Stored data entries

============================================================

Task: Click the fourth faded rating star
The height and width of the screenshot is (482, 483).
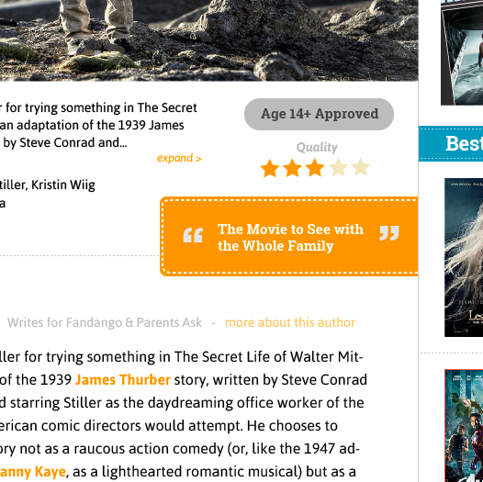Action: 338,167
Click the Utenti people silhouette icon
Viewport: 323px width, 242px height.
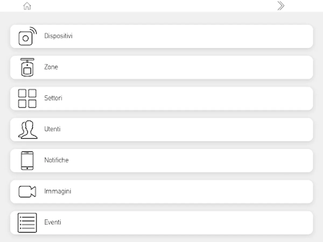(27, 130)
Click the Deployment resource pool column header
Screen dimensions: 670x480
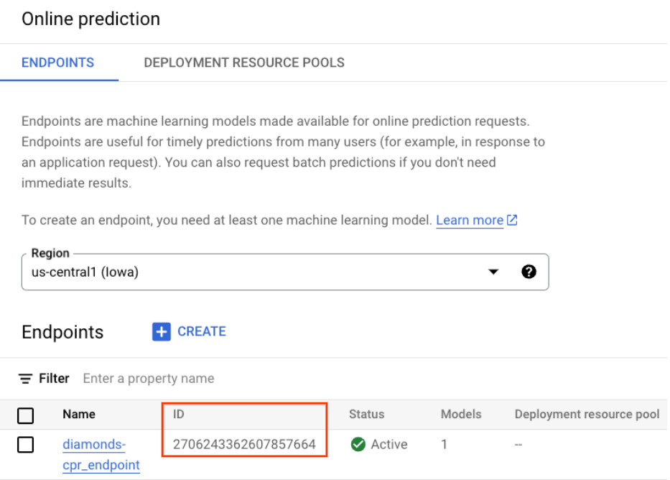(587, 415)
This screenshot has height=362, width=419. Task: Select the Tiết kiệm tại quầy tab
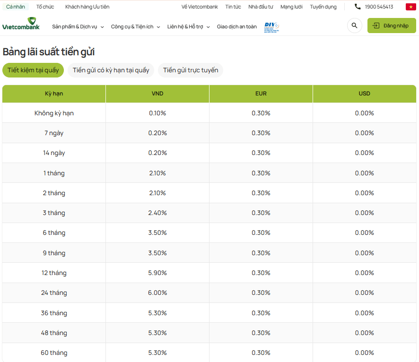tap(33, 70)
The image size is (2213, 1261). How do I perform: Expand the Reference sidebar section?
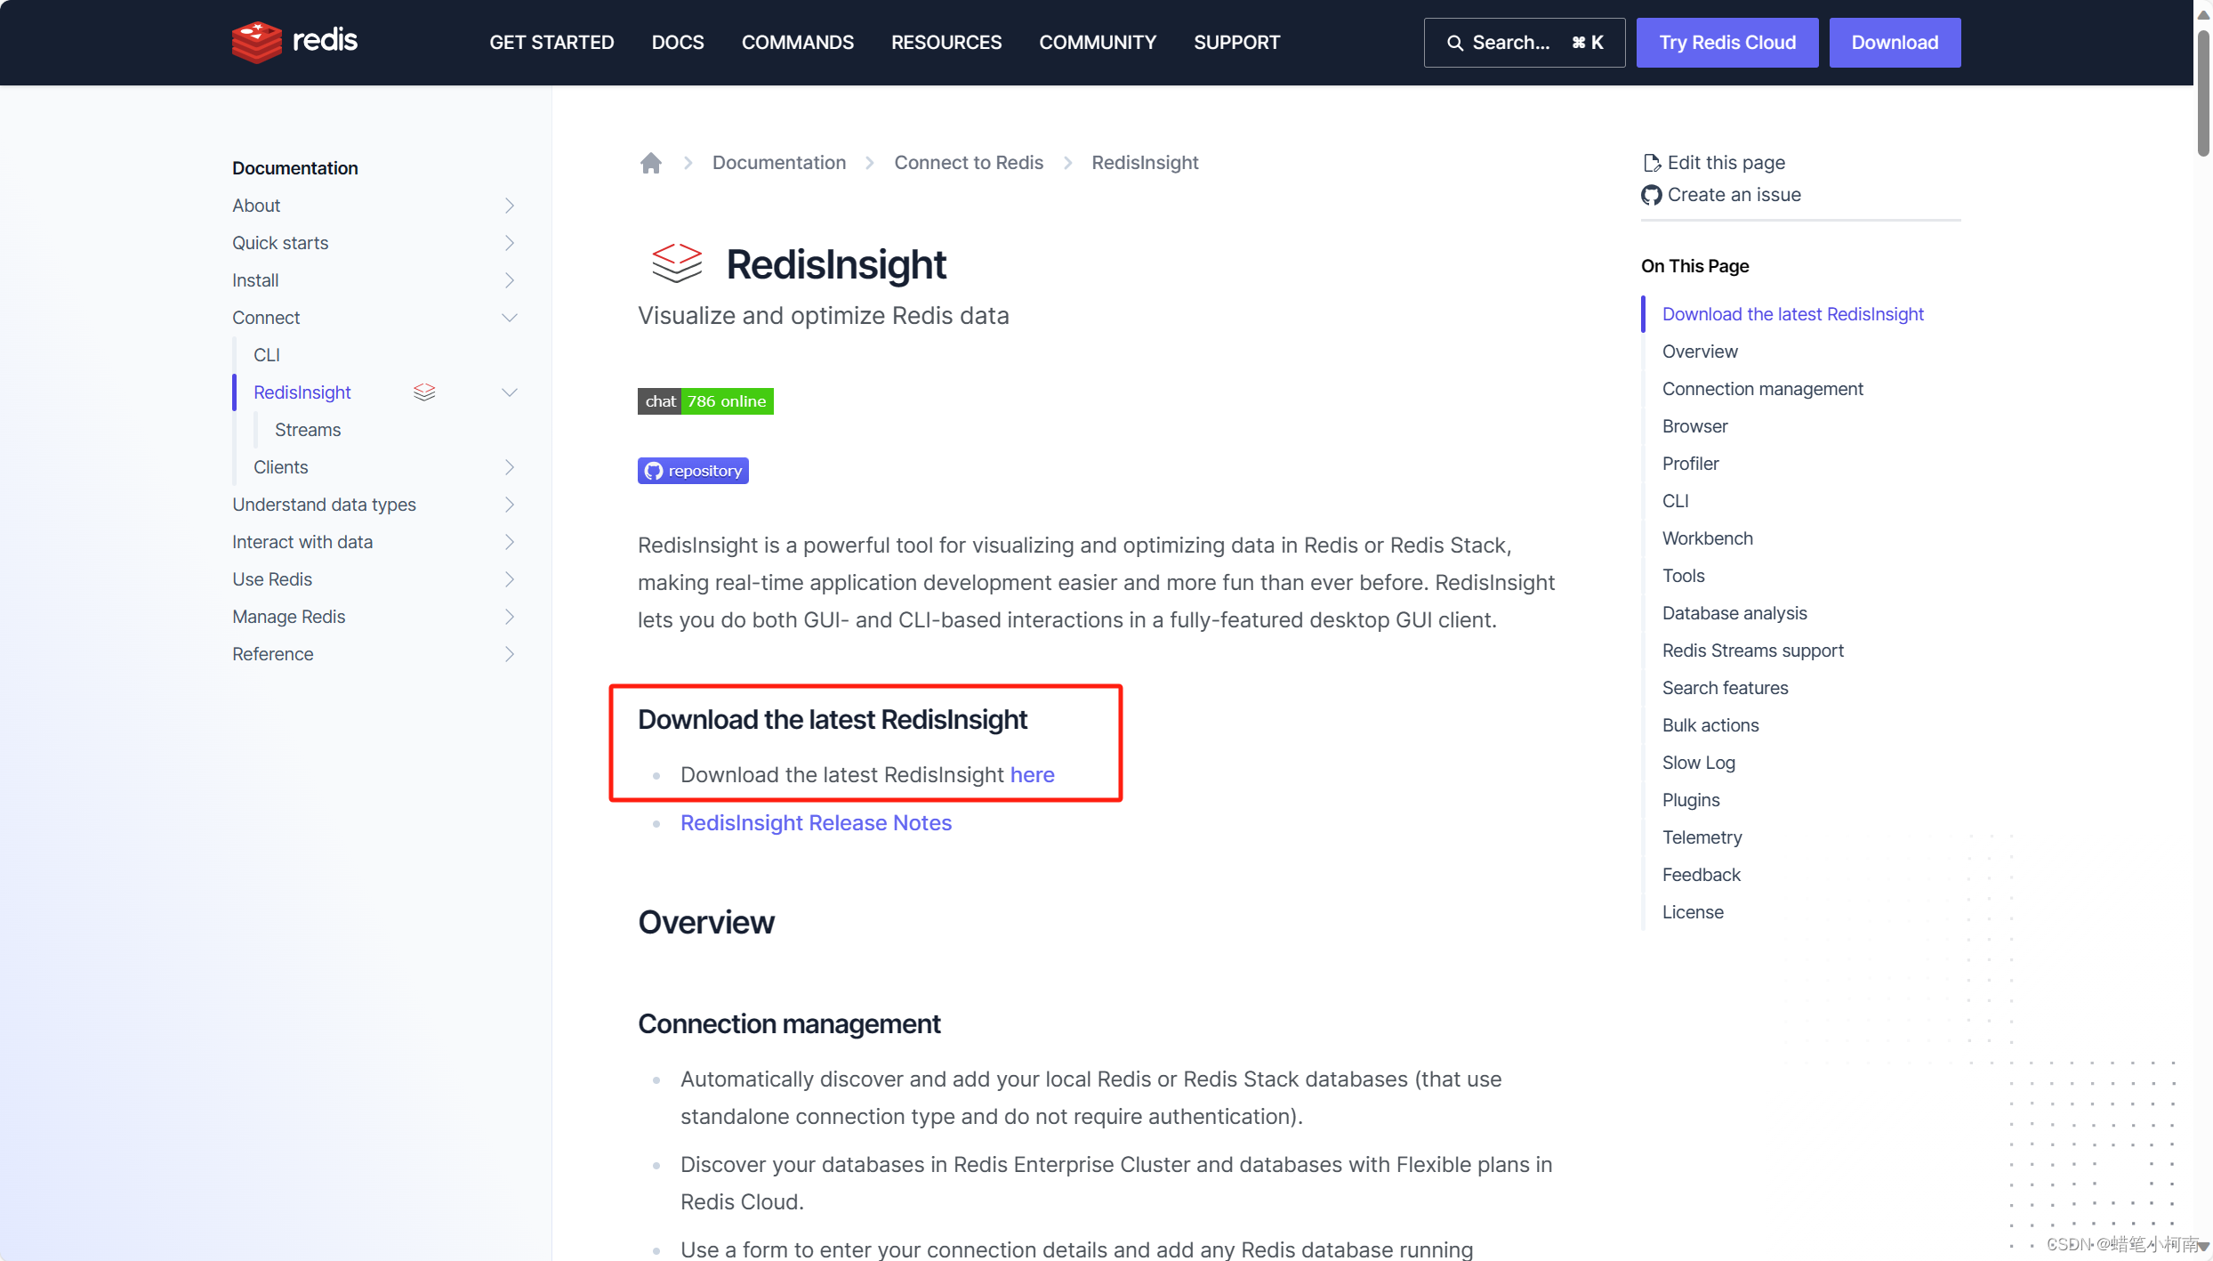coord(509,654)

============================================================

WHAT YOU ARE ASKED TO DO:
Except for pictures, copy the records above exactly.

SOLUTION BELOW:
Task: Click the fourth faded rating star
The height and width of the screenshot is (482, 483).
Action: 338,167
Click the Utenti people silhouette icon
Viewport: 323px width, 242px height.
(27, 130)
Click the Deployment resource pool column header
Screen dimensions: 670x480
(587, 415)
This screenshot has height=362, width=419. Task: Select the Tiết kiệm tại quầy tab
tap(33, 70)
The image size is (2213, 1261). How do I perform: Expand the Reference sidebar section?
coord(509,654)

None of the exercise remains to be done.